▸ Given task 1: Can you shorten the paragraph beginning "They weren't given a choice" in the Hong Kong handover passage, keeping its main facts?
▸ Given task 2: Could you extend the Hong Kong handover passage, continuing from its last sentence?
[begin Text block]
Did they even have a say in the matter? And if so, was becoming an independent nation a possibility?
They weren't given a choice. Hong Kong had a long history of capitalism under British rule, but not a long history of republicanism. Hong Kong's first Legislative Council election was in 1985, one year after the Sino-British Joint Declaration that agreed on a 1997 handover. Democratization in Hong Kong only started in earnest after the handover was made inevitable.
That said, a small number of Hong Kongers did have a voice in the Sino-British negotiations. They were initially skeptical, then changed sides inexplicably mid way through the process. While there was no democracy under the majority of British rule, some extremely rich Chinese did have influence in the decisions of the colonial governor. In 1982, the most influential Chinese was Chung Sze-yuen, heir to a manufacturing business and the chairman of the Federation of Hong Kong Industries. When China pushed for the handover of Hong Kong, Chung initially pressed the Thatcher government to resist. In 1984, Chung and fellow tycoon Lee Quo-wei traveled to Beijing to meet Deng Xiaoping. When they returned, they suddenly became the mainland's most active partisans and started building a coalition of fellow tycoons to support the mainland's vision for Hong Kong. They also didn't return alone, but with a handler: Xu Jiatun, head of Xinhua news. When Chung made a very minor criticism of the handover, claiming it would lead to brain drain, Xinhua ran several articles against him, and he ceased being critical of China for the remainder of the handover process.
[end Text block]
[begin Information given]
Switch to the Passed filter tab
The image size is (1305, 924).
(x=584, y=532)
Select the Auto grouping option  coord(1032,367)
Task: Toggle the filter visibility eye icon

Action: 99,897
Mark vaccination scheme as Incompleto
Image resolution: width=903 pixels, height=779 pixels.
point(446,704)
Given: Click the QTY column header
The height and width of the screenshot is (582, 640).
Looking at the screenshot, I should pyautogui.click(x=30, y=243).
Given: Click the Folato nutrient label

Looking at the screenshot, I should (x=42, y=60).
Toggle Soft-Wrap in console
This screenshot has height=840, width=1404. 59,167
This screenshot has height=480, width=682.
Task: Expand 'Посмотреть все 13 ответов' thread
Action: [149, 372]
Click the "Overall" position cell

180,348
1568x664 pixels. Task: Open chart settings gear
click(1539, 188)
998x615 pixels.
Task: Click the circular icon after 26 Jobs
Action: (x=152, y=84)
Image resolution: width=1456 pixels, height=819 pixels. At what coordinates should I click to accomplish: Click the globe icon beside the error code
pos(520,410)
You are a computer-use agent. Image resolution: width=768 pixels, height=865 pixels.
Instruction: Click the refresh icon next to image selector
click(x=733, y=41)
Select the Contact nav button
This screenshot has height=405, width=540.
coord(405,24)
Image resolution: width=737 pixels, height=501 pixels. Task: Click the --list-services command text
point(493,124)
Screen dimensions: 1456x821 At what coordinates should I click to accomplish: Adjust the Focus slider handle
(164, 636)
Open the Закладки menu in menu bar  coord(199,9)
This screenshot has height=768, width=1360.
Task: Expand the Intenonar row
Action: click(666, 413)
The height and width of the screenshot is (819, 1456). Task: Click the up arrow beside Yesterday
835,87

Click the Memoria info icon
[end Information given]
▸ Written reply 1: Hong Kongers had no choice. Under British rule they had capitalism but little democracy. The first Legislative Council election came in 1985, a year after the 1984 Sino-British Joint Declaration fixed the 1997 handover. Real democratization began only once the handover was certain.

▸ Written reply 2:
Why did the only Hong Kongers who had a say in the handover - the tycoons - suddenly flip? There are obviously no reliable accounts of the meeting of Deng, Chung, and Lee, but the lockstep actions of the CCP and Hong Kong's rich list in the following years indicate that the two found common cause in suppressing democracy. Hong Kong's tycoons benefited from the colonial government's mismanagement of Hong Kong's land and economy. British Hong Kong lacked any strong competition law, and maintained extremely restrictive zoning laws that confined residential development to a small portion of the island, benefiting existing landlords. Any democratic government in Hong Kong would have reformed both these inefficiencies.
The way the tycoons chose to "moderate" democracy was by working with the mainland to rig the constitutional drafting process. In 1985, Deng Xiaoping pressured the British to allow the mainland National People's Congress to convene a Basic Law Drafting Committee for Hong Kong, which was effectively led by none other than Xu Jiatun. The committee had 36 mainlanders and only 23 Hong Kongers, but was supplemented with a Basic Law Consultative Committee that was only made up of Hong Kongers. However, a majority of the BLCC were also business magnates and members of Chung's Federation of Industry, so this body was hardly objective.
The BLCC was revealed as a fraud by its first meeting, when tycoon Pao Yue-kong (a member of the Drafting Committee but not the Consultative Committee) walked in and read a list of 19 members the BLCC "will elect" to its executive committee, as the government does in the mainland. This triggered a wave of press outrage and forced a re-vote, but the same 19 members were still elected. Vincent Lo, who organized the "re-vote" fraud as a way of killing the press story, organized the "Group of 89" after the incident to push the tycoon's vision of a corporate democracy, while the members not affiliated with big business formed the smaller "Group of 190" (their name had nothing to do with the size of their bloc).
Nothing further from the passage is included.